Passage provided –
A comedy of manners, set in an English village in the 1920s. Emmeline Lucas (known as Lucia to her friends) rules the upper-class inhabitants of the Elizabethan cottages in Riseholme, guiding all their social and artistic activities with the loyal support of her husband Philip and her friend Georgie Pillson. Her pretentiousness is embarrassingly awful, but very funny; speaking Italian with her husband and baby-talk with Georgie, building an extension to her house furnishing it in the Elizabethan manner, with rushes on the floor, 16th century books and no electric lighting, practicing her part of new piano duets then claiming that it is the first time she has opened the music when she first practises with Georgie (although he knows she does so, and does the same himself), and planning all artistic activities well in advance so she has time to read up on the subject and appear an expert.

When Lucia 'steals' Daisy Quantock's Indian guru, moving him into her spare bedroom and running yoga and meditation classes at her house, her subjects start to get restless, and she finally gets her comeuppance when a newcomer charms the villagers away from her without even trying, including her beloved Georgie.

Miss Mapp

'And what about Miss Mapp being told?'
'She'll find it out by degrees,' said the ruthless Diva. 'It will hurt more in bits.'
'Oh, but she mustn't be hurt,' said Miss Mackintosh. 'She's too precious, I adore her.'
'So do we,' said Diva. 'But we like her to be found out occasionally. You will, too, when you know her.'

From the garden room of her Georgian house in the town of Tilling, situated at a sharp bend in the road, Miss Elizabeth Mapp has a perfect view of her neighbours' comings and goings. Armed with opera glasses and notebook, she is well-placed to scheme, spread gossip and manipulate the townsfolk, but unfortunately for Elizabeth, her friend and main rival, Godiva 'Diva' Plaistow, usually manages to get her own back. The struggle for social pre-eminence takes place during tea parties, bridge games, rounds of golf and the daily shopping trips, accompanied by malicious gossip, long-held grudges, quarrelling and blatant hypocrisy.

Screenshot and document pointing data –
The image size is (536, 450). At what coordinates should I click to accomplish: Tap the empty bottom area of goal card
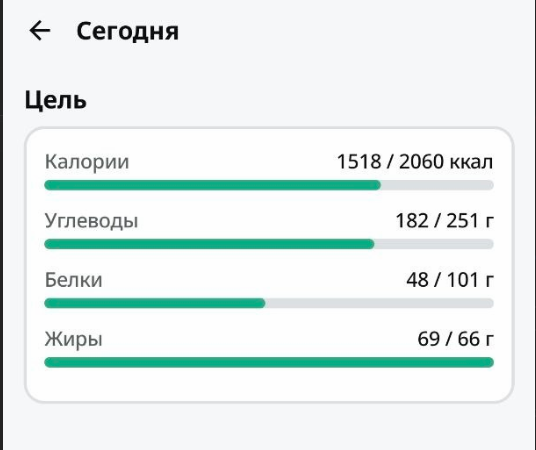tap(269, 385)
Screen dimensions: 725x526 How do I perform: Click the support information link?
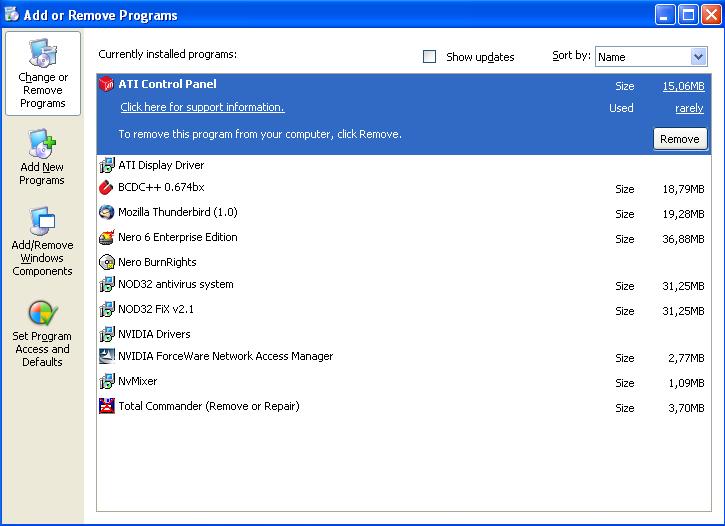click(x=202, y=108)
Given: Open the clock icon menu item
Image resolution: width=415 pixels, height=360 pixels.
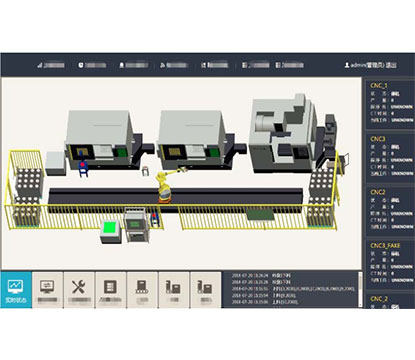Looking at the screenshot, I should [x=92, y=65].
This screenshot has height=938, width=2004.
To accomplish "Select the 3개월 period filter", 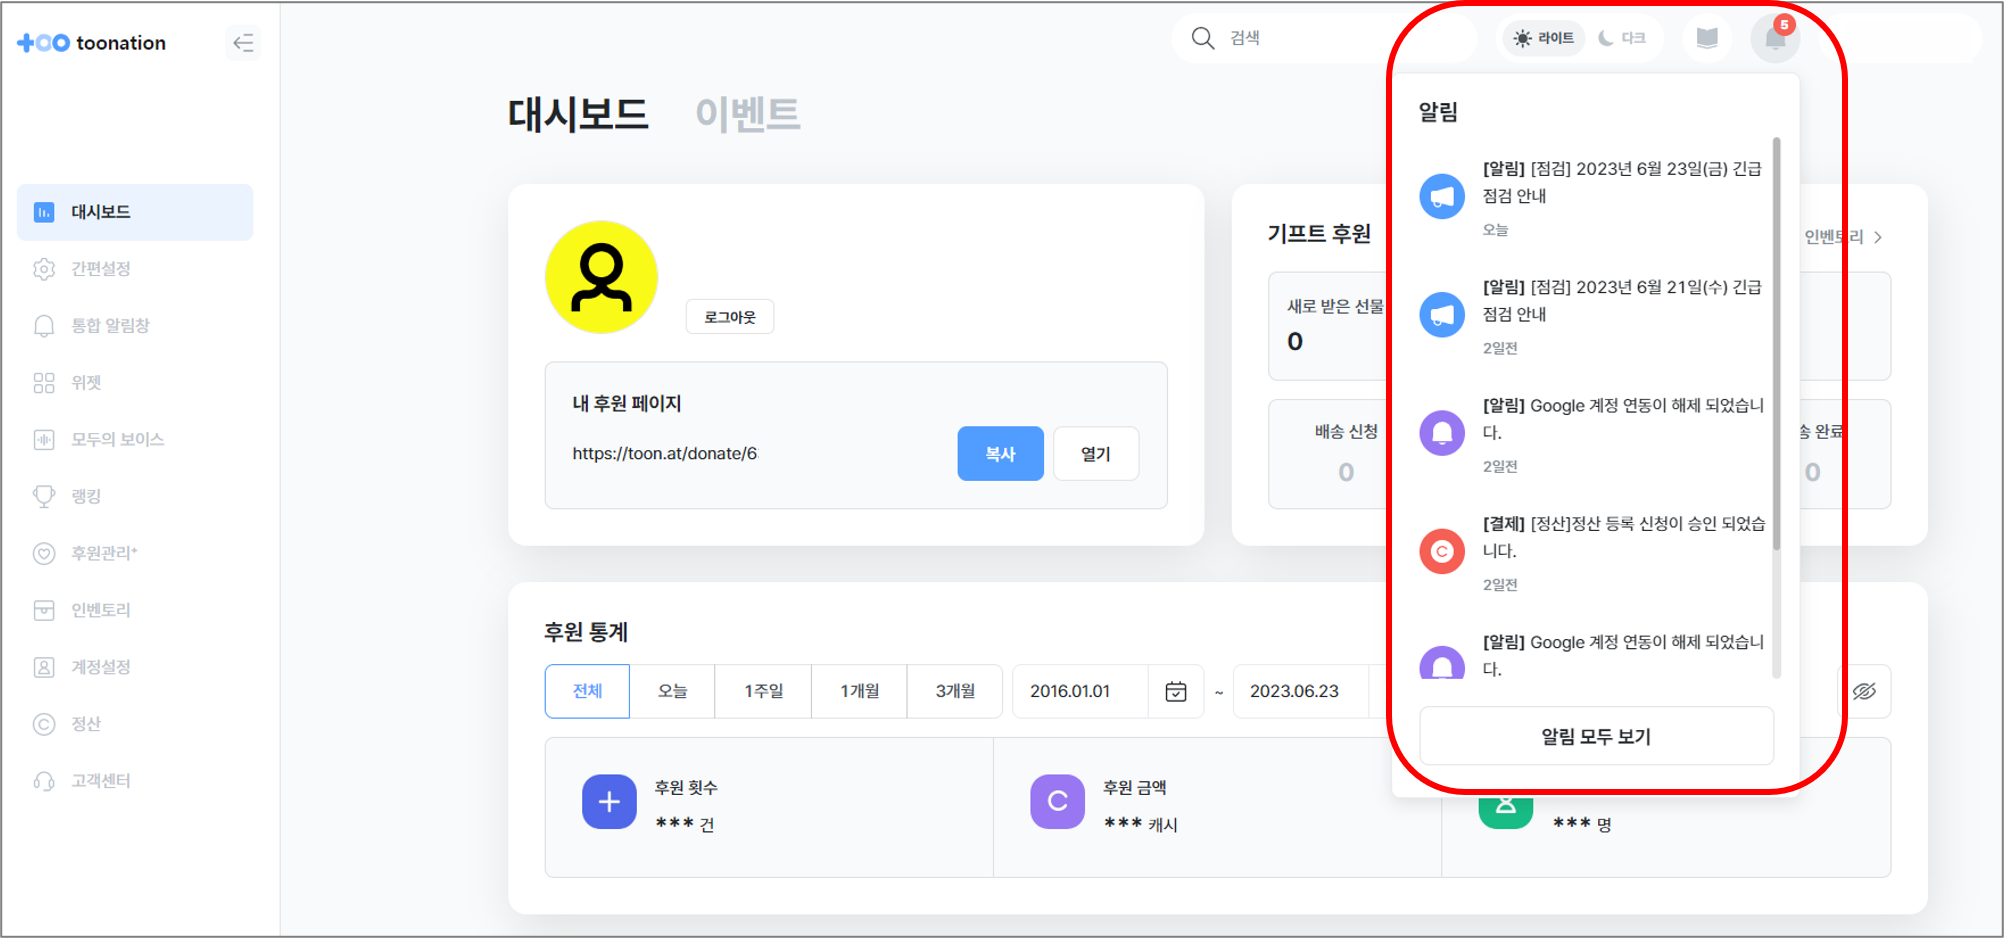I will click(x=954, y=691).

Given instruction 1 –
In the passage about Lucia and Miss Mapp, what does Miss Mapp arm herself with to watch her neighbors?
Given instruction 2 –
From the passage about Lucia and Miss Mapp, extract the stretch that begins at the words "From the garden" and stops after "and blatant hypocrisy.".
Given instruction 3 –
Continue the passage about Lucia and Miss Mapp from its final sentence.

Final result 1 –
Opera glasses and a notebook.

Final result 2 –
From the garden room of her Georgian house in the town of Tilling, situated at a sharp bend in the road, Miss Elizabeth Mapp has a perfect view of her neighbours' comings and goings. Armed with opera glasses and notebook, she is well-placed to scheme, spread gossip and manipulate the townsfolk, but unfortunately for Elizabeth, her friend and main rival, Godiva 'Diva' Plaistow, usually manages to get her own back. The struggle for social pre-eminence takes place during tea parties, bridge games, rounds of golf and the daily shopping trips, accompanied by malicious gossip, long-held grudges, quarrelling and blatant hypocrisy.

Final result 3 –
Lucia in London

Types and striking characters like Lucia, who pursued undaunted and indefatigable their aim in life, were rare, and when they occurred should be studied with reverent affection . . . Sometimes on of the old and original members of the Luciaphils discovered others, and if when Lucia's name was mentioned an eager and kindly light shone in their eyes, and they said in a hushed whisper, 'Did you hear who was there on Thursday?' they thus disclosed themselves as Luciaphils . . .

In this book, Pepino inherits a house in London from an aunt, and Lucia decides that they will spend part of their time there and part in Riseholme. Lucia throws herself into London society with her usual determination, but unfortunately she rather neglects Riseholme, even her beloved Georgie, and when she brings her smart new friends down for the weekend and doesn't so much as introduce them to her old friends, it is the last straw and Riseholme sends her to Coventry. And Nemesis is waiting for her in the wings.

My favourite part was the Luciaphils, a group of Lucia's London friends who know exactly what Lucia is up to, but adore her for it, and gather in gleeful huddles to discuss her latest brazen acts of social climbing.

Mapp and Lucia

But Foljambe, Cadman!' he cried. 'Foljambe can't come back here every night from Riseholme. What am I to do ? Is it all irrevocable?'
Lucia bridled. She was quite aware that this parting (if there was to be one) between him and Foljambe would be a dagger, but it was surprising, to say the least, that the thought of the parting between herself and him should not have administered him the first shock. However, there it was. Foljambe first by all means.

When Lucia, having retreated from the social whirl of Riseholme over the last year, finds that Daisy Quantock has cast herself in the starring role of Queen Elizabeth in Riseholme's Elizabethan fete, she decides to absent herself from Riseholme for the summer, and takes Miss Mapp's house in Tilling for August and September. Lucia takes exception to Miss Mapp's proprietorial attitude towards her, and refusing to let herself be 'run', she introduces the exciting innovation of dinner parties to the townsfolk, whose main social activities up to that point had been tea followed by bridge. The inhabitants of Tilling don't take sides, but look on enthralled at the struggle for social supremacy between Elizabeth Mapp and the newcomer. Georgie follows Lucia to Riseholme, but is more worried about the possibility of losing his peerless maid Foljambe, than about anything Lucia does.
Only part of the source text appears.